Re: Time to deprecate old RAID formats?

[Date Prev][Date Next][Thread Prev][Thread Next][Date Index][Thread Index]

 



On Sun, Oct 28, 2007 at 01:47:55PM -0400, Doug Ledford wrote:
On Sun, 2007-10-28 at 15:13 +0100, Luca Berra wrote:
On Sat, Oct 27, 2007 at 08:26:00PM -0400, Doug Ledford wrote:
>It was only because I wasn't using mdadm in the initrd and specifying
>uuids that it found the right devices to start and ignored the whole
>disk devices.  But, when I later made some more devices and went to
>update the mdadm.conf file using mdadm -Eb, it found the devices and
>added it to the mdadm.conf.  If I hadn't checked it before remaking my
>initrd, it would have hosed the system.  And it would have passed all
the above is not clear to me, afair redhat initrd still uses
raidautorun,

RHEL does, but this is on a personal machine I installed Fedora an and
latest Fedora has a mkinitrd that installs mdadm and mdadm.conf and
starts the needed devices using the UUID.  My first sentence above
should have read that I *was* using mdadm.
ah, ok i should look again at fedora's mkinitrd, last one i checked was
6.0.9-1 and i see mdadm was added in 6.0.9-2

 which iirc does not works with recent superblocks,
so you used uuids on kernel command line?
or you use something else for initrd?
why would remaking the initrd break it?

Remaking the initrd installs the new mdadm.conf file, which would have
then contained the whole disk devices and it's UUID.  There in would
have been the problem.
yes, i read the patch, i don't like that code, as i don't like most of
what has been put in mkinitrd from 5.0 onward.

# DATA TO USE
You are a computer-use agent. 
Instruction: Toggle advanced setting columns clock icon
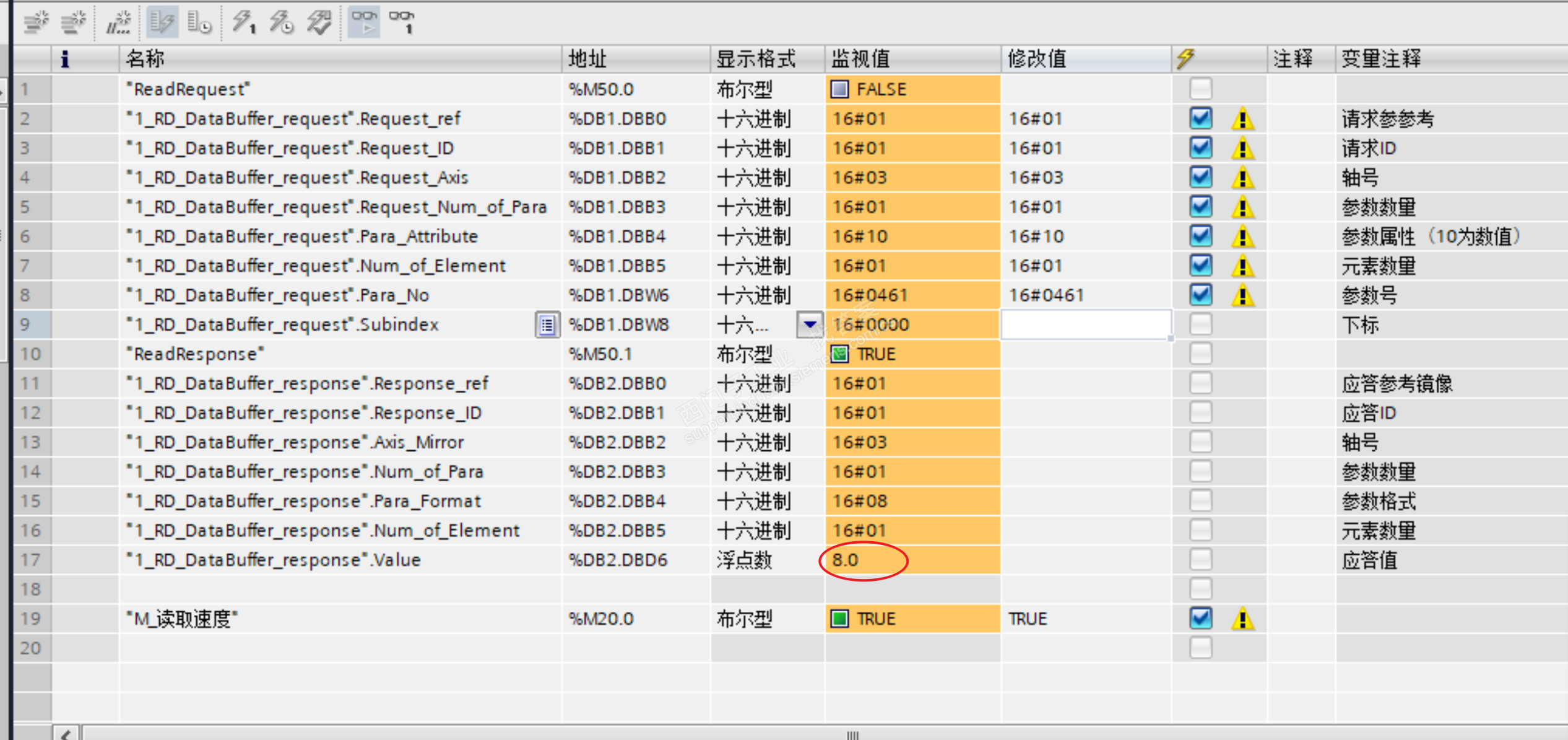[199, 23]
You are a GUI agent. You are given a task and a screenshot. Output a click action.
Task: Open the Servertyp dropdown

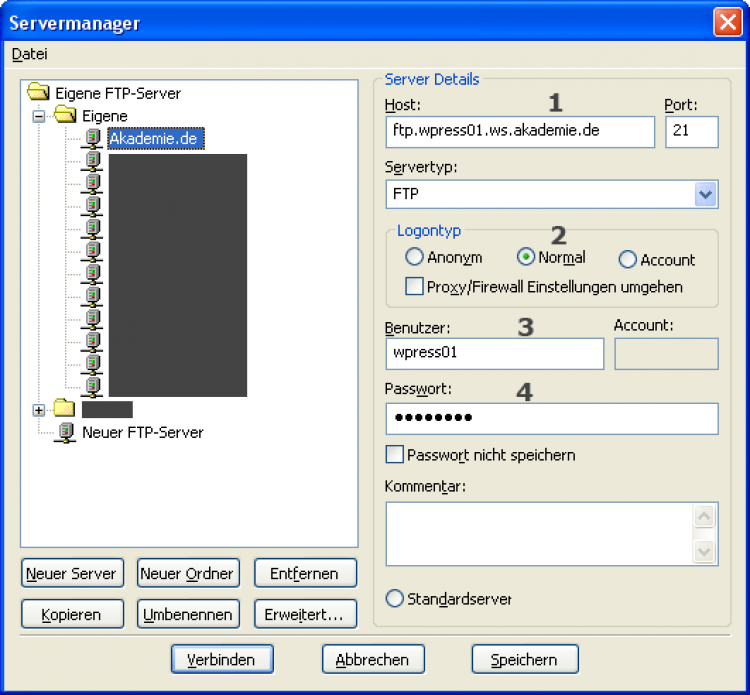click(x=706, y=194)
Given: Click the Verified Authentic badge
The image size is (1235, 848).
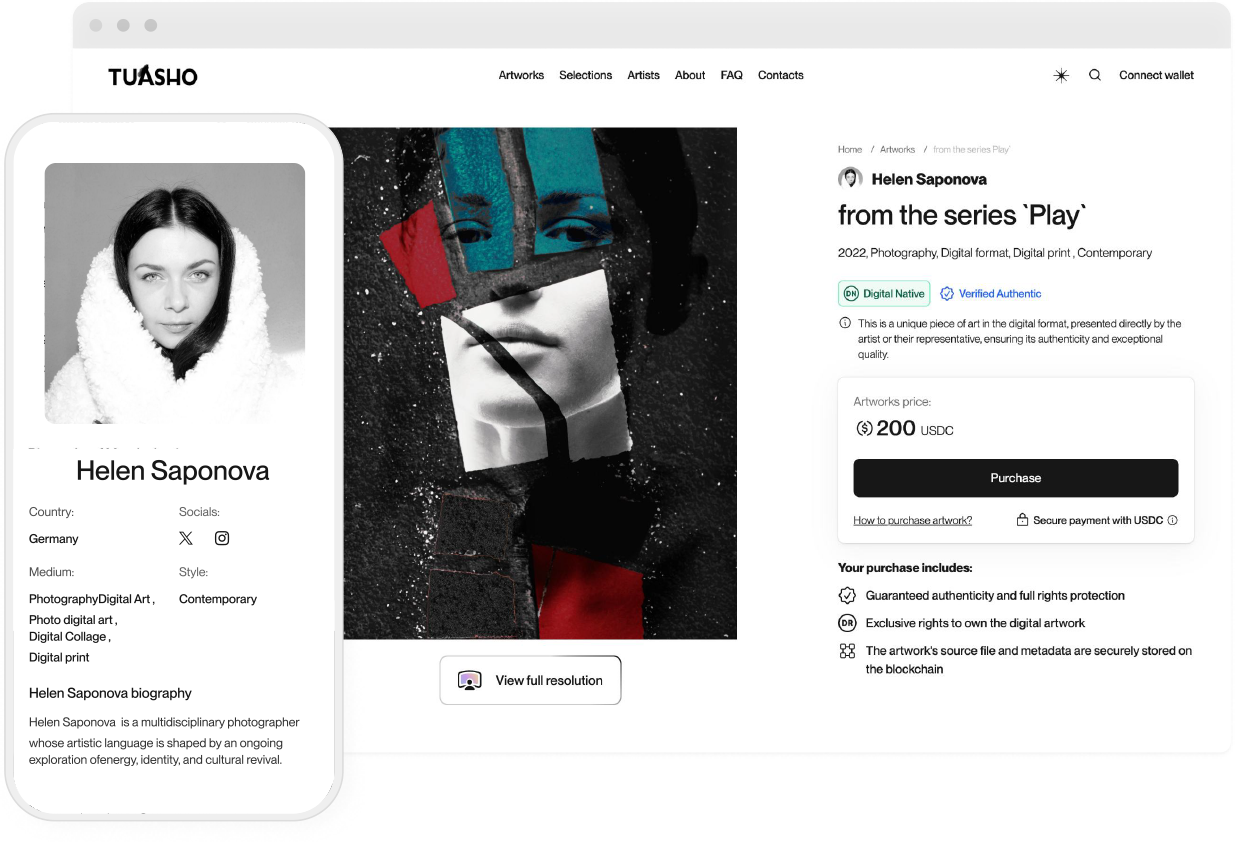Looking at the screenshot, I should tap(991, 294).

# TASKS FOR THIS EXERCISE
1: According to the mailing list message, in which version of Fedora's mkinitrd was mdadm added?
2: Convert the records, starting at the line that contains "Given: Click the Verified Authentic badge" and ending at the end of the records, into a Markdown table with the columns Row and Line, and leave out the pictures.
The records are unrelated to the mailing list message.

# EXPECTED RESPONSES
1: 6.0.9-2

2:
| Row | Line |
|---|---|
| 1 | Given: Click the Verified Authentic badge |
| 2 | The image size is (1235, 848). |
| 3 | Looking at the screenshot, I should tap(991, 294). |